P2P lending is set to be a high-growth area over the next few years and the highly successful UK business ThinCats is busily blazing a trail through the Australian P2B – people to business – arena. The ThinCats platform – a first for SMEs in Australia – links wholesale investors to SME borrowers requiring a secured loan of between $50,000 and $2 million.
CANSTAR caught up with ThinCats Australia CEO and Director, Sunil Aranha, to find out a little more about the recent Australian launch.
Q: ThinCats is a very successful UK business brand. What makes this the right time to enter the Australian market?
A: The Big Four Australian Banks have a 91% market share in the SME lending space – a market of some $150 billion – with about $70 billion of lending each year. Banks are generally unwilling to increase lending even to growing businesses if the borrower does not have adequate real estate security to offer as collateral, and in most cases, start-up companies cannot access any debt finance without a track record of at least two years of operation. In this scenario, SME?s unable to access finance to match growth opportunities are limited, and in most instances either do not grow or eventually find themselves in a dire position seeking distress finance.
These are two significant areas of opportunity for the ThinCats lending platform – to assist borrowers to access growth and start up finance at competitive rates and investors to diversify risk across a number of borrowers, while earning attractive returns on a fixed income asset class, previously the domain of banks. We must clarify that the ThinCats platform is focussed on companies seeking growth finance only.
Q: What are the common business financing needs of SMEs?
A: Fundamentally, businesses both small and large need capital for infrastructure, equipment and innovation/R&D (long term capital) and working capital to pay for operational fixed and variable costs, which increase when businesses seek to capture a window of market opportunity.
A good management team that has the empathy and understanding of their financial partners, (banks, non-bank lenders and investors) are able to access finance at the right time to grow. These needs have remained the same over time and in most cases SME?s have had to resort to finance from family and friends by way of both equity and high priced debt in order to capture business opportunity and grow. However in many cases the business simply does not grow if the bank says no.
Each business, depending on the industry, may require a different mix of long-term and working capital finance and will have a differing risk profile with variances in earnings and margins and economic/market conditions, however the fundamental needs are the same. In Australia there is a well-recognised gap between the finance needs of SME?s and what financing they can access from the banks.
Q: On the other side of the coin, lenders seem increasingly willing to invest through P2P and P2B platforms – what is the attraction?
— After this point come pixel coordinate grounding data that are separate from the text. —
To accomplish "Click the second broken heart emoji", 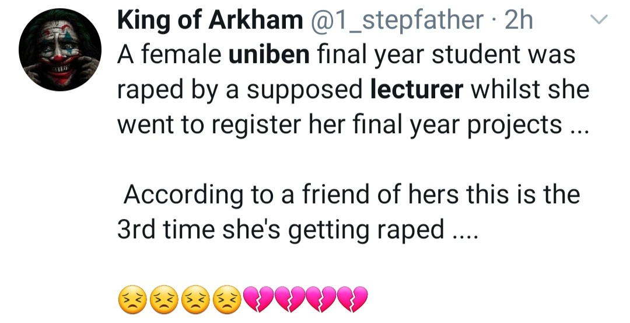I will [x=291, y=298].
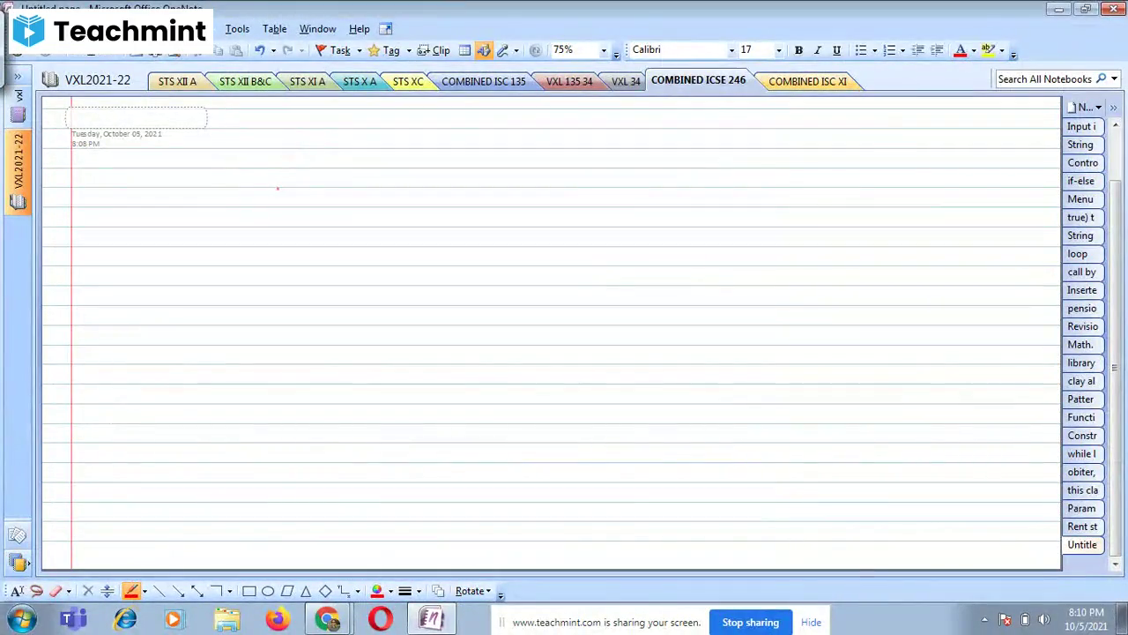Screen dimensions: 1128x635
Task: Pick the Type Text tool
Action: (16, 591)
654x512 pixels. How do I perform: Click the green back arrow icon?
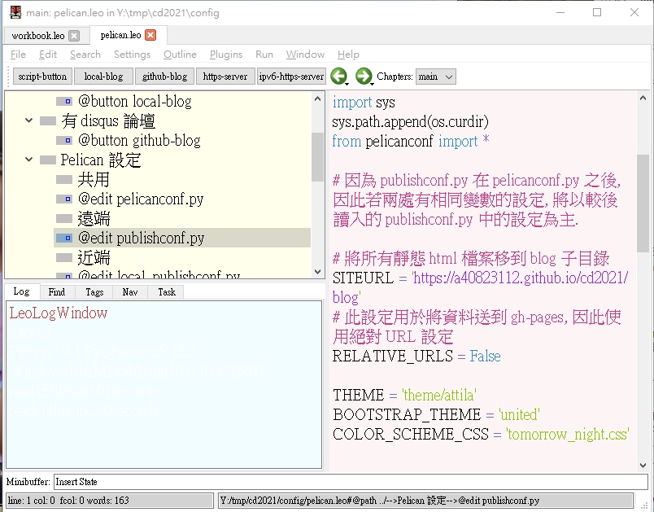(x=338, y=76)
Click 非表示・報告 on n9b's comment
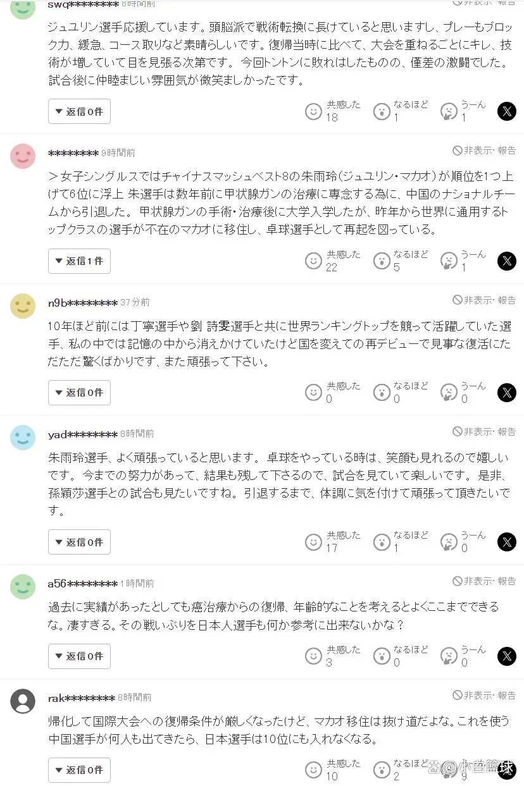 click(484, 300)
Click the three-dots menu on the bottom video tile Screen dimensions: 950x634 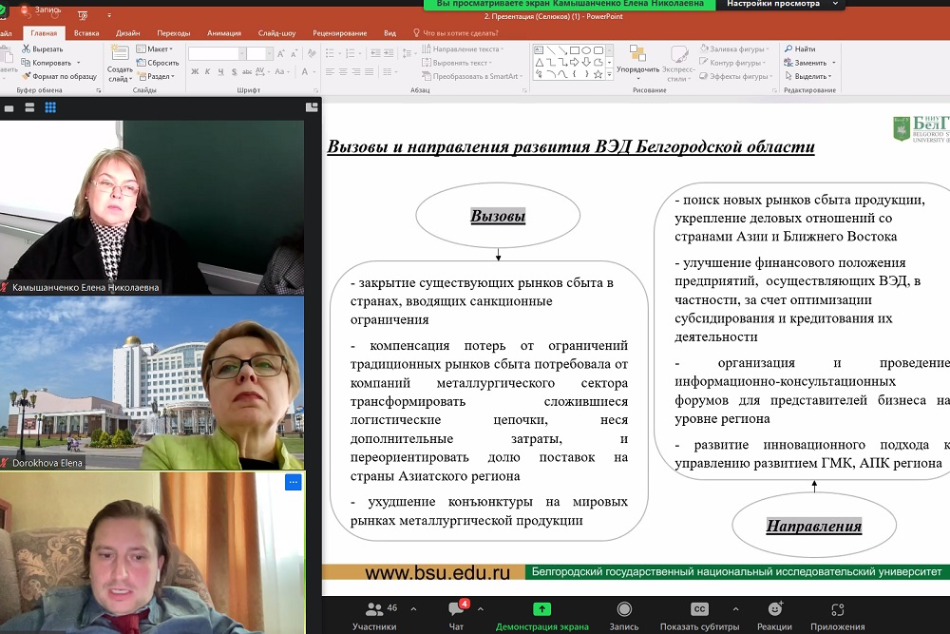click(293, 483)
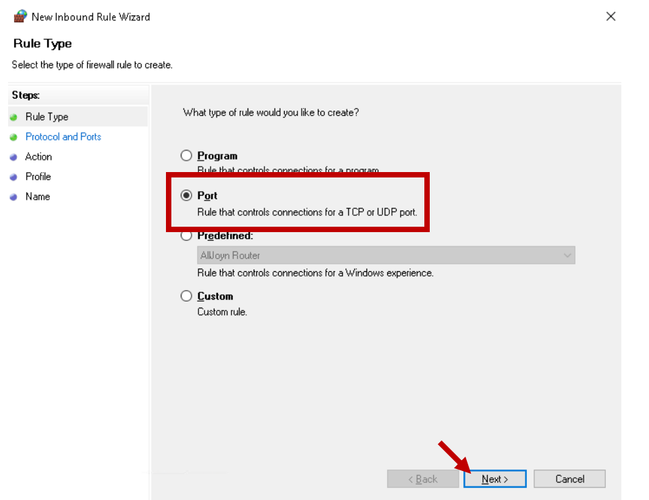Screen dimensions: 649x500
Task: Click the blue bullet beside Name step
Action: coord(13,197)
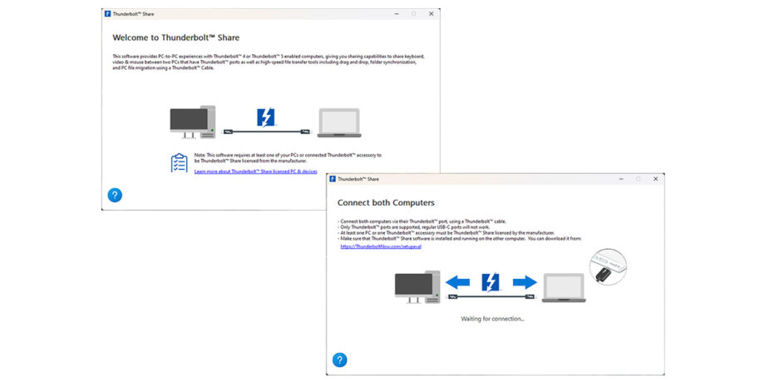
Task: Click the desktop PC image in the Welcome window
Action: click(193, 122)
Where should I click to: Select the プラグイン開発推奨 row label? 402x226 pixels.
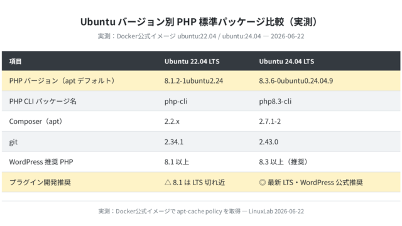[x=40, y=183]
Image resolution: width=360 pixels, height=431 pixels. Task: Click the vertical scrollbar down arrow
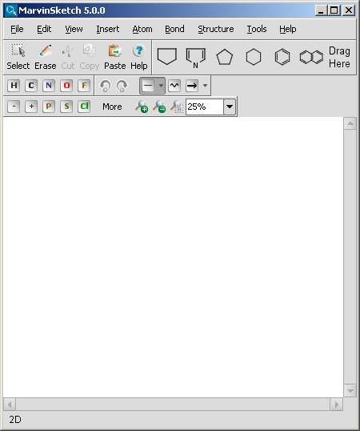[x=350, y=391]
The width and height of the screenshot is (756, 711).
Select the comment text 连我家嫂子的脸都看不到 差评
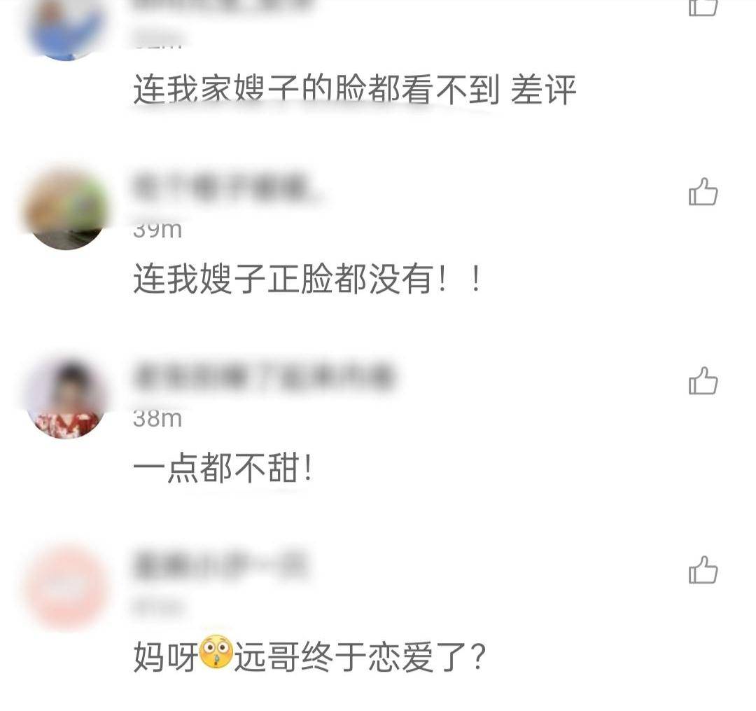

A: The unique proposition of P2B lending, such as with the ThinCats platform, is that lenders (currently sophisticated high net worth investors and their self-managed super funds) can access a fixed income asset class with attractive rates of return (currently upwards of 11% pa), while lending on a secured basis to a large number of SME?s.
All loan applications are vetted and listed for auction on the platform by “Sponsors” (unique to the ThinCats model). Lenders can decide on individual deals they wish to lend to and can bid multiples of a minimum bid of $1,000 per loan. In the current market with low interest rates on fixed income assets, P2B lending can be attractive to lenders wishing to diversify and balance their portfolios – achieving rates of returns that are comparable with investments of a similar risk profile.
Q: Finally, P2P lending would seem to be a prime example of digital disruption. What makes personal and business lending a good target for disruption?
A: P2P Platforms use advanced software, risk and communications technologies to reduce borrowing costs and deliver attractive returns to lenders, effectively cutting out the (banks) middleman.
In the US, Lending Club the most successful P2P player, recently valued at $US7.6 billion following their IPO late last year, have proven a capability to disrupt the traditional banking models in the unsecured lending space; reducing borrowing costs to low risk borrowers on unsecured personal loans by more than 300 basis points (with lower infrastructure costs than a bank), while delivering rates of returns to lenders exceeding 10%.
Default rates are also significantly lower than the banks as new technology and access to big data have enabled more sophisticated credit algorithms to decision loans and deliver low default rates, about 200 basis points lower than the major banks operating in the US credit card space.
In P2B lending the ThinCats model differs from P2P lenders, being primarily a relationship based model, evaluating each loan and borrower separately on a loan-by-loan basis (whilst P2P lenders group loans into designated high risk to low risk categories) and offering loans upwards of $50,000 and average of $250,000 while the sweet spot for P2P lenders is far lower. However the default rates for ThinCats UK, which has been in operation since 2011, are comparable to both the banks in Australia and the international p2p players at about 2% (as at December 2014).